● What you are asked to do:
Please rewrite the page excerpt between "Experiments" and "for each aspect.", inclusive, substituting "hotel" for "restaurant".

● Page excerpt:
Hierarchical aspects can be modeled by placing a higher‑level Dirichlet process over the aspect proportions, allowing sub‑aspects to inherit word distributions from parent aspects.
Sentiment granularity can be increased from binary (positive/negative) to ternary (positive/neutral/negative) or even continuous rating scales by replacing the categorical β with a Gaussian‑Wishart prior.
Incorporating side information (e.g., user IDs, timestamps) is straightforward by conditioning π or β on additional covariates via logistic‑normal transformations.
All these variants require only minor modifications to the update equations, preserving the overall efficiency of the inference algorithm.

Experiments
The model is evaluated on two distinct datasets:

Yelp Review Snippets – A collection of short excerpts from restaurant reviews, manually annotated with five pre‑defined aspects (food, service, ambiance, price, and location) and binary sentiment labels for each aspect.
Medical Summaries – Clinical note abstracts where only aspect identification is relevant (sentiment labels are absent).

Three evaluation metrics are reported: (i) aspect identification accuracy, (ii) sentiment classification F1 score, and (iii) per‑token labeling accuracy (the proportion of tokens correctly assigned both an aspect and a sentiment). Baselines include:

A standard LDA‑based aspect model (no sentiment component).
A two‑stage pipeline where an LDA model first predicts aspects and a separate supervised classifier predicts sentiment.

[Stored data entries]
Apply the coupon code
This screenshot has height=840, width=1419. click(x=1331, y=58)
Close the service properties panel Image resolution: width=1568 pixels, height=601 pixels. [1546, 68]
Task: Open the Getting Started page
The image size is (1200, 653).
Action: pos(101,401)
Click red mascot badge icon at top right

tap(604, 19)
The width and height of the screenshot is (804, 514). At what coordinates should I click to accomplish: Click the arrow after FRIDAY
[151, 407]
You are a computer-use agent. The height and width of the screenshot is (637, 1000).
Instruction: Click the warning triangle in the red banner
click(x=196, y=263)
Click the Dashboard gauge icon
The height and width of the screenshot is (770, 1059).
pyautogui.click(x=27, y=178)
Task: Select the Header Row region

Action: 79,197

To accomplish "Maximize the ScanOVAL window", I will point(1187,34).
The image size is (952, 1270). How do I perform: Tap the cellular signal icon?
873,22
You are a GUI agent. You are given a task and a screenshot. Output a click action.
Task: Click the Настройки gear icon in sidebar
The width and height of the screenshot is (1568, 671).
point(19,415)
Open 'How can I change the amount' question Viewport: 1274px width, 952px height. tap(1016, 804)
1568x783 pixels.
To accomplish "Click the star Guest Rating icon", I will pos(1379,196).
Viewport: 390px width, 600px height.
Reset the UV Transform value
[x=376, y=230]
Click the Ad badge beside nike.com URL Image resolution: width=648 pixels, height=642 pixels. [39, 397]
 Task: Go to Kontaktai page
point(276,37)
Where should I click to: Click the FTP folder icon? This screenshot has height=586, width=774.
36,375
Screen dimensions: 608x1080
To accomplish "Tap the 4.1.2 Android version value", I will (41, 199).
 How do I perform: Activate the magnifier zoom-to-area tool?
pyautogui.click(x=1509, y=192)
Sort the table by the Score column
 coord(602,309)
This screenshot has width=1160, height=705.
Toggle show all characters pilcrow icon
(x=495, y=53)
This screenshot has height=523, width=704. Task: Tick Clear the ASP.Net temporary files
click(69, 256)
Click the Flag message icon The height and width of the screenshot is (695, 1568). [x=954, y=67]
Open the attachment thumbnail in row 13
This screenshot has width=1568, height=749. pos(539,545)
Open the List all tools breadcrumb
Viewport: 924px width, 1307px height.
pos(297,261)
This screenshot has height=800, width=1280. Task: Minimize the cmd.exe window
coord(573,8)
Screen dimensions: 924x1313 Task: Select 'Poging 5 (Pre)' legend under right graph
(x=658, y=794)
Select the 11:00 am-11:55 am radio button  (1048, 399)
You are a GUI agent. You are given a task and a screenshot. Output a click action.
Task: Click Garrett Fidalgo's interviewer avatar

● Solution for this problem:
Experiments
The model is evaluated on two distinct datasets:

Yelp Review Snippets – A collection of short excerpts from hotel reviews, manually annotated with five pre‑defined aspects (food, service, ambiance, price, and location) and binary sentiment labels for each aspect.